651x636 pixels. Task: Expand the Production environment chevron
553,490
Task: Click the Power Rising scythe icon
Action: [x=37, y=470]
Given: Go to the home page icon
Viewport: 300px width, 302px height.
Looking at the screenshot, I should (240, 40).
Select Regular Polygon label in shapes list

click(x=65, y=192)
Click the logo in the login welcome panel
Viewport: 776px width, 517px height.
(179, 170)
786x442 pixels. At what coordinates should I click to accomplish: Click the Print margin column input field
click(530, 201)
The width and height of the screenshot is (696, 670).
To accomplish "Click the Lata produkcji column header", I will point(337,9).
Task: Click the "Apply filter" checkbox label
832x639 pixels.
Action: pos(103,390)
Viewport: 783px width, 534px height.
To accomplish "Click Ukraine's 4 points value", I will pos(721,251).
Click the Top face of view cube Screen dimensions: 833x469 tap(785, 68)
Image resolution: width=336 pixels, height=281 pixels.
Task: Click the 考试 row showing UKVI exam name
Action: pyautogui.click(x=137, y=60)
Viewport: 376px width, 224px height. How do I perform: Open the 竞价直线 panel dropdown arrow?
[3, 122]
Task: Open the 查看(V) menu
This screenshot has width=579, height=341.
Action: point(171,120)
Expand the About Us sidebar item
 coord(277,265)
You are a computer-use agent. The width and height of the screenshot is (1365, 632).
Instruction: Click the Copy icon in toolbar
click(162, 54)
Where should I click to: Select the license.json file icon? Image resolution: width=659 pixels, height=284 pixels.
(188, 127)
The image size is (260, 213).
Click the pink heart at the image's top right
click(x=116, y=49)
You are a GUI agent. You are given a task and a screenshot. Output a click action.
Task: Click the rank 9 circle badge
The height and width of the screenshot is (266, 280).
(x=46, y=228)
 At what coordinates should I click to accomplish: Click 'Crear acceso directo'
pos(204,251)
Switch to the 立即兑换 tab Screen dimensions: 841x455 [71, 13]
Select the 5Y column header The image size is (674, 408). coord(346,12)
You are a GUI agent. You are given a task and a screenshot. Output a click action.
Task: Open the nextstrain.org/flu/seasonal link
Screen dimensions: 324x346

--- --- ---

◆ **Problem**
In the entries above, find every line holding the word "will" and copy it out.

◆ **Response area**
To accomplish "Click the Lata produkcji column header", I will point(337,9).
To accomplish "Click Ukraine's 4 points value", I will pos(721,251).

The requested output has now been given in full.